-- Prompt --
Please give the data again in full, exactly as provided.

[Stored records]
━━━━━━━━━━━━━━━━━━━━━━━━━━━━━━

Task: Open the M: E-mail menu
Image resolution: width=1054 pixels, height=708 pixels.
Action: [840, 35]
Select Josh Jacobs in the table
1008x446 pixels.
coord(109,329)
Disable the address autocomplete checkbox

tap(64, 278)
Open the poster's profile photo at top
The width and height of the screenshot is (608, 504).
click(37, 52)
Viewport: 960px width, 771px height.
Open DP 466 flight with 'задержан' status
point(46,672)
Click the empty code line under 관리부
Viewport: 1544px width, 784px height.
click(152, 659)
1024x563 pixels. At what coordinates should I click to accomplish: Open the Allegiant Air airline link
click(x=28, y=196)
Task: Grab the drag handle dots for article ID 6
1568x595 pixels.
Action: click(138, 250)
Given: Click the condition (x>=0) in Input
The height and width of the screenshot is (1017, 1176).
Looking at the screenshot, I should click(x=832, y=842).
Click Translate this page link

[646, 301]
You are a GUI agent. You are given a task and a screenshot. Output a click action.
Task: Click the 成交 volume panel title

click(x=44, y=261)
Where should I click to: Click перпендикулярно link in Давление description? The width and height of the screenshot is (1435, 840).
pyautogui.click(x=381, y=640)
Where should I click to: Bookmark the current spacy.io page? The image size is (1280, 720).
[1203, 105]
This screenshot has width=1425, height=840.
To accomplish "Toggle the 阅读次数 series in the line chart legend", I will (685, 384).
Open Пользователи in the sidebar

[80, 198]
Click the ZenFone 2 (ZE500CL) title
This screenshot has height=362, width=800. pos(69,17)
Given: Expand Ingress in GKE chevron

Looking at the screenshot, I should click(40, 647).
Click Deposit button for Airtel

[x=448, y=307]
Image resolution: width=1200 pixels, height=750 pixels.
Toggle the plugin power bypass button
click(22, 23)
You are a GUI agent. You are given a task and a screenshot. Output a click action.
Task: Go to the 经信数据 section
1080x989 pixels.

━━━━━━━━━━━━━━━━━━━━━━━━━━━━━━

-- Result --
Task: Open the M: E-mail menu
Image resolution: width=1054 pixels, height=708 pixels.
Action: [840, 35]
Select Josh Jacobs in the table
1008x446 pixels.
coord(109,329)
Disable the address autocomplete checkbox

tap(64, 278)
Open the poster's profile photo at top
The width and height of the screenshot is (608, 504).
click(37, 52)
Viewport: 960px width, 771px height.
Open DP 466 flight with 'задержан' status
point(46,672)
Click the empty code line under 관리부
Viewport: 1544px width, 784px height.
click(152, 659)
1024x563 pixels. At what coordinates should I click to accomplish: Open the Allegiant Air airline link
click(x=28, y=196)
Task: Grab the drag handle dots for article ID 6
1568x595 pixels.
Action: click(138, 250)
Given: Click the condition (x>=0) in Input
The height and width of the screenshot is (1017, 1176).
Looking at the screenshot, I should click(x=832, y=842).
Click Translate this page link

[646, 301]
You are a GUI agent. You are given a task and a screenshot. Output a click action.
Task: Click the 成交 volume panel title

click(x=44, y=261)
Where should I click to: Click перпендикулярно link in Давление description? The width and height of the screenshot is (1435, 840).
pyautogui.click(x=381, y=640)
Where should I click to: Bookmark the current spacy.io page? The image size is (1280, 720).
[1203, 105]
This screenshot has width=1425, height=840.
To accomplish "Toggle the 阅读次数 series in the line chart legend", I will (685, 384).
Open Пользователи in the sidebar

[80, 198]
Click the ZenFone 2 (ZE500CL) title
This screenshot has height=362, width=800. pos(69,17)
Given: Expand Ingress in GKE chevron

Looking at the screenshot, I should click(40, 647).
Click Deposit button for Airtel

[x=448, y=307]
Image resolution: width=1200 pixels, height=750 pixels.
Toggle the plugin power bypass button
click(22, 23)
You are a GUI agent. You are given a task and a screenshot. Output a click action.
Task: Go to the 经信数据 section
1080x989 pixels.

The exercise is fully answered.